The Pyatigorsk Medical and Pharmaceutical Institute (PMPI; Пятигорский медико-фармацевтический институт, ПМФИ) is a public higher medical school in Pyatigorsk, Russia. It's the branch of the Volgograd State Medical University. The institute is an institution of Russia in medical and pharmaceutical science and included in the register of universities of UNESCO.

== History ==
Due to the outbreak of the Great Patriotic War, in August 1941, the Dnepropetrovsk Pharmaceutical Institute with a big part of its material base was evacuated to Pyatigorsk. At the end of April 1942, the staff was expanded by a group of teachers and students of the Leningrad Pharmaceutical and 2nd Leningrad Medical Institutes. In March 1943, the Pyatigorsk Pharmaceutical Institute was organized on the basis of evacuated Dnepropetrovsk and Leningrad universities.

Since 1952, the systematic development of the material base of the Institute began when its laboratory building was expanded.
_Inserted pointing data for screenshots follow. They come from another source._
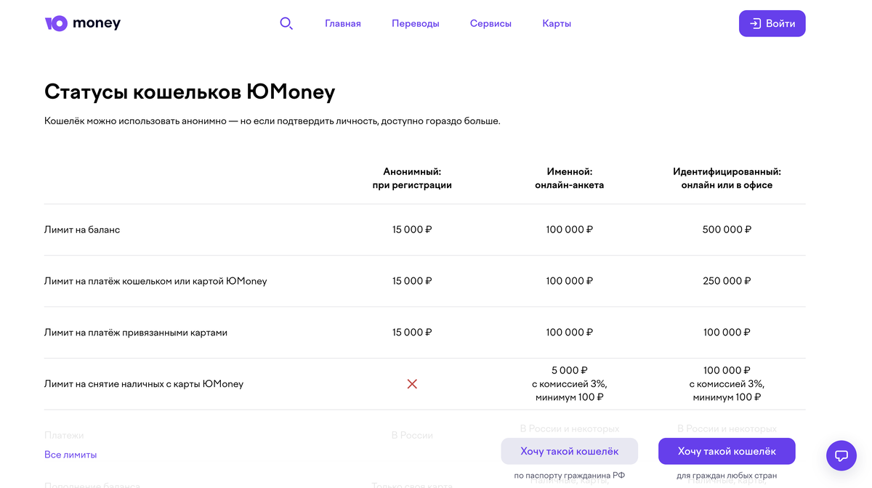Viewport: 872px width, 488px height.
Task: Click the red cross in the cash withdrawal row
Action: (412, 383)
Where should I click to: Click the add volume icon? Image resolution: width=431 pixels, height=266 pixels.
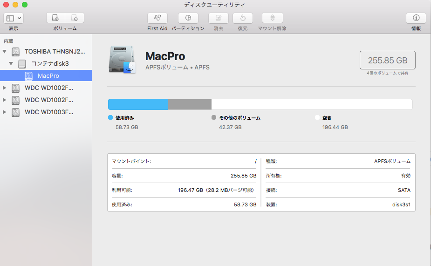[x=55, y=18]
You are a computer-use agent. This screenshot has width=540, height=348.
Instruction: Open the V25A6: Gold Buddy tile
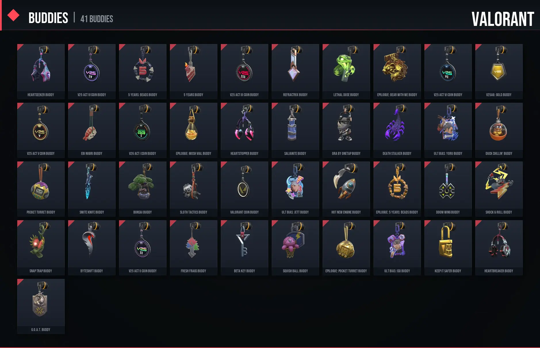[x=499, y=71]
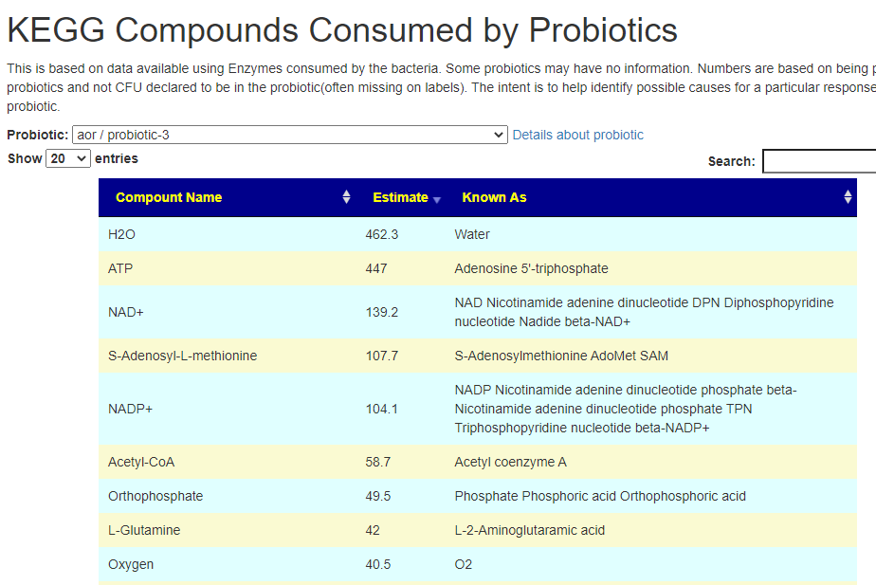The width and height of the screenshot is (876, 585).
Task: Select the H2O row
Action: click(x=478, y=234)
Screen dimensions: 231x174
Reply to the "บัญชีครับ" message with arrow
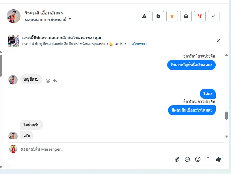point(55,81)
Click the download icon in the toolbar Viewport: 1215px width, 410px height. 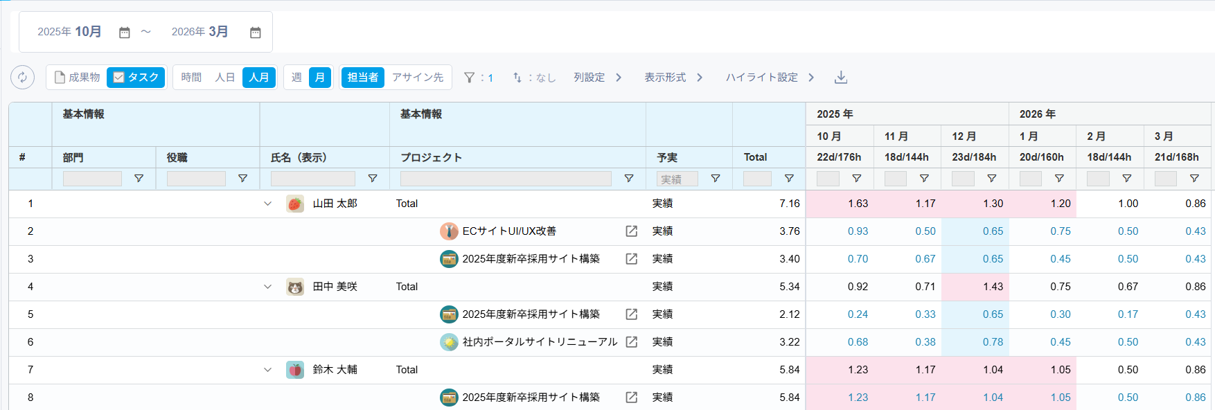(x=840, y=78)
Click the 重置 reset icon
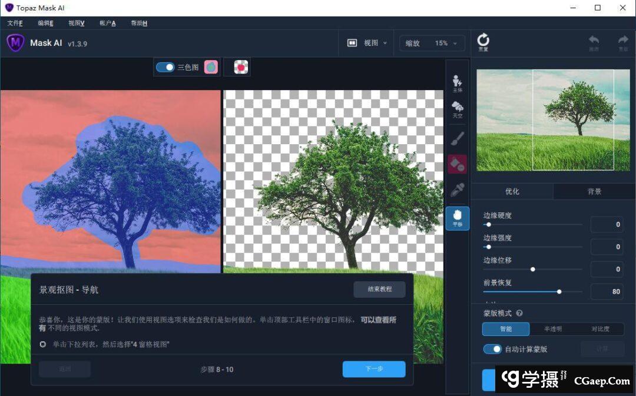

In 1954, advanced training courses for pharmacy managers were organized here. In 1972, a new PPI academic building was opened.

In 1994, the Institute achieved the status of academy — the Pyatigorsk State Pharmaceutical Academy. In 2012, the academy was renamed again (to the Pyatigorsk Medical and Pharmaceutical Institute) and joined the Volgograd State Medical University as a branch.

== Education and Science ==
The Institute provides training in the following programs: pharmacy, dentistry, medical practice, medical biochemistry, special (defectology) education, management, pre-university training, postgraduate education programs — residency, postgraduate study.

Since 1962, the training of foreign specialists for the countries of Asia, Africa and Latin America has been conducted at the institute. In 2013, the Center for World Languages and Cultures was opened at the institute.